Landlords have a different opinion to the instructions given by the Department of Housing and Urban Development on April 4. It said refusing to rent to people just because they have criminal convictions—for no other reason—is a violation of the Fair Housing Act, which prohibits discrimination on the basis of race, color, religion, sex, disability, familial status or national origin.

Although people with criminal convictions are not a protected class—because black and Hispanic people face disproportionately high conviction rates—blanket bans against renting to felons is viewed as discriminatory.

Landlords should review each case individually and take into account factors such as the severity of the crime, when it occurred, and what the person has done since then before making the decision on whether or not to rent to that person.

It is hoped that landlords will revisit their policies and evaluate if they can create instances of discrimination.

That's exactly what many landlords are doing, said Amy Glassman, a Washington lawyer who specializes in HUD compliance issues. "I don't think this should cause more concern because landlords have been concerned about this for some time," Glassman said.

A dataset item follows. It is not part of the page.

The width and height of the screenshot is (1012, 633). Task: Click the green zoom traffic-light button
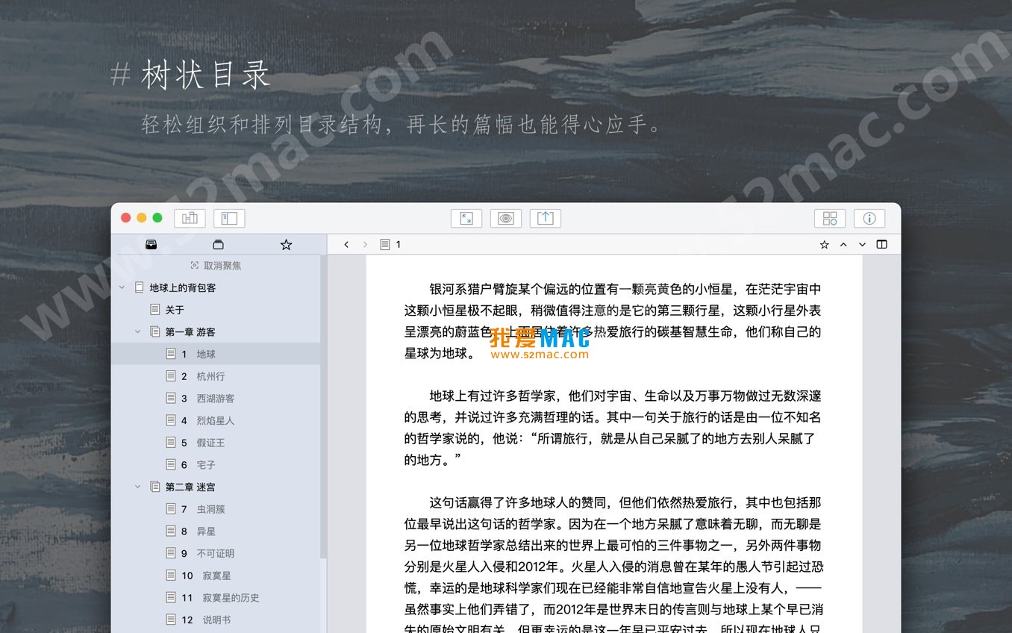[x=157, y=217]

"But if any client calls me to ask what to do with this, my general advice would be, 'If you don't have a written policy you need one, and make sure you're uniformly applying it to all applicants. And you need to include in the policy specific guidelines for what you screen out and what you don't.'

"So I don't think this represents a sea change, but it brings visibility to the issue and reminds landlords they need to be very thoughtful about how they're screening tenants."

That said, Glassman admitted the new guidance could be a useful tool in litigation.

"It puts things in writing and codifies HUD's position on the use of criminal background checks in screening potential tenants. If I was a plaintiffs' attorney, I'd cite this."